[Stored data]
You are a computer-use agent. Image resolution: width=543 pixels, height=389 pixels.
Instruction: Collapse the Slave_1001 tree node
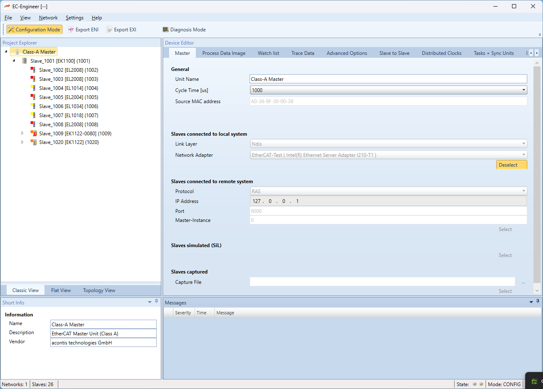pyautogui.click(x=14, y=61)
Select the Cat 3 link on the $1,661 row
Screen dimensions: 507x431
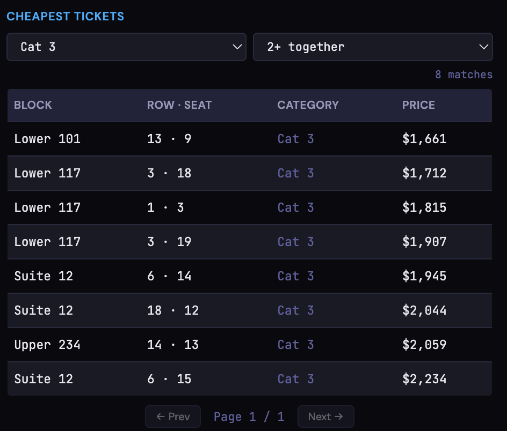pos(295,139)
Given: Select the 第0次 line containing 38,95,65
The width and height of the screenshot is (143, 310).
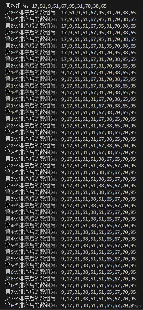Looking at the screenshot, I should point(71,59).
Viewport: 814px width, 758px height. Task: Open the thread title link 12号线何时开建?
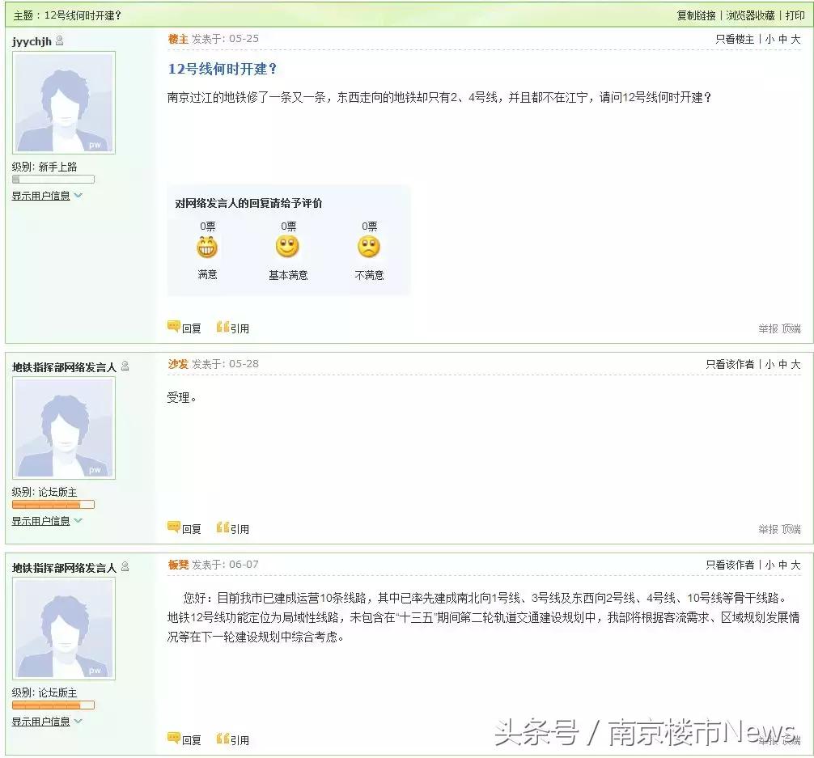(x=220, y=69)
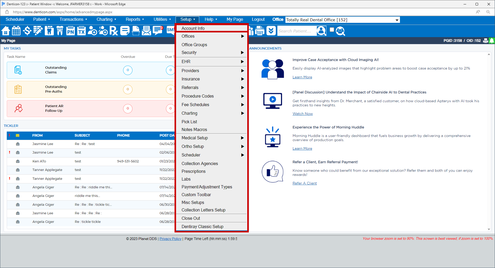Open the PN progress notes icon
The height and width of the screenshot is (268, 495).
(70, 31)
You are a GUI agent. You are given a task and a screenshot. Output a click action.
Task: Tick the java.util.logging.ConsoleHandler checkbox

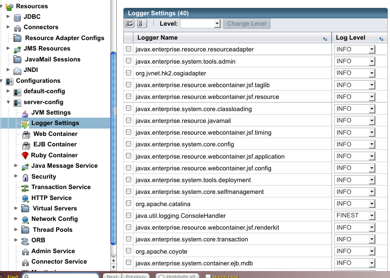click(x=129, y=215)
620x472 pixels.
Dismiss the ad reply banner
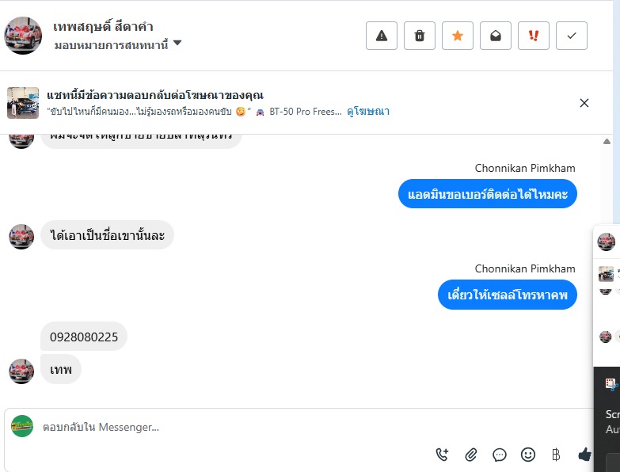click(584, 103)
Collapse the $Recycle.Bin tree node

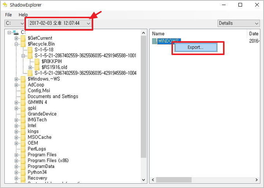[x=16, y=44]
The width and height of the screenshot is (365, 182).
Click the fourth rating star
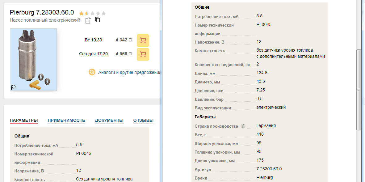(98, 13)
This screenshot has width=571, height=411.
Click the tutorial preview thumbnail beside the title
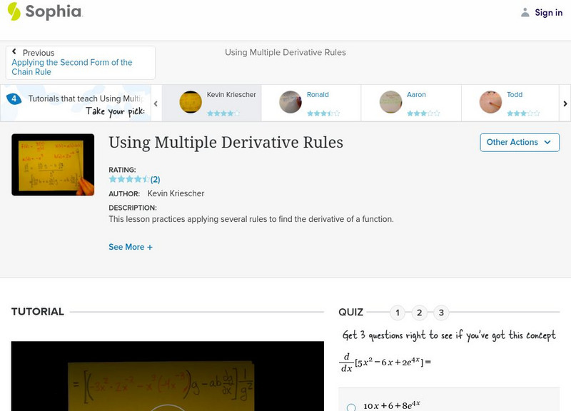[x=54, y=163]
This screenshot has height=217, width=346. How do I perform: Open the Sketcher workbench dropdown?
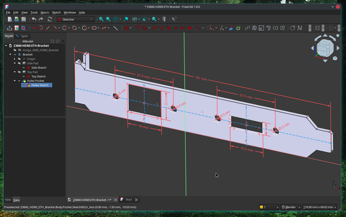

__EXERCISE PROMPT__. Give the data again exactly as written, with no pictures included.

__EXERCISE SOLUTION__.
You are a computer-use agent. Image resolution: width=543 pixels, height=389 pixels.
Instruction: Collapse the Slave_1001 tree node
pyautogui.click(x=14, y=61)
Select the Cat 3 link on the $1,661 row
Screen dimensions: 507x431
pos(295,139)
Given: Select the 第0次 line containing 38,95,65
The width and height of the screenshot is (143, 310).
Looking at the screenshot, I should point(71,59).
Viewport: 814px width, 758px height. Task: Open the thread title link 12号线何时开建?
(x=220, y=69)
Open the PN progress notes icon
The height and width of the screenshot is (268, 495).
(70, 31)
You are a GUI agent. You are given a task and a screenshot. Output a click action.
Task: Tick the java.util.logging.ConsoleHandler checkbox

click(x=129, y=215)
620x472 pixels.
Dismiss the ad reply banner
click(584, 103)
Collapse the $Recycle.Bin tree node

[x=16, y=44]
The width and height of the screenshot is (365, 182).
Click the fourth rating star
(98, 13)
This screenshot has width=571, height=411.
Click the tutorial preview thumbnail beside the title
[x=54, y=163]
This screenshot has height=217, width=346. How do I perform: Open the Sketcher workbench dropdown?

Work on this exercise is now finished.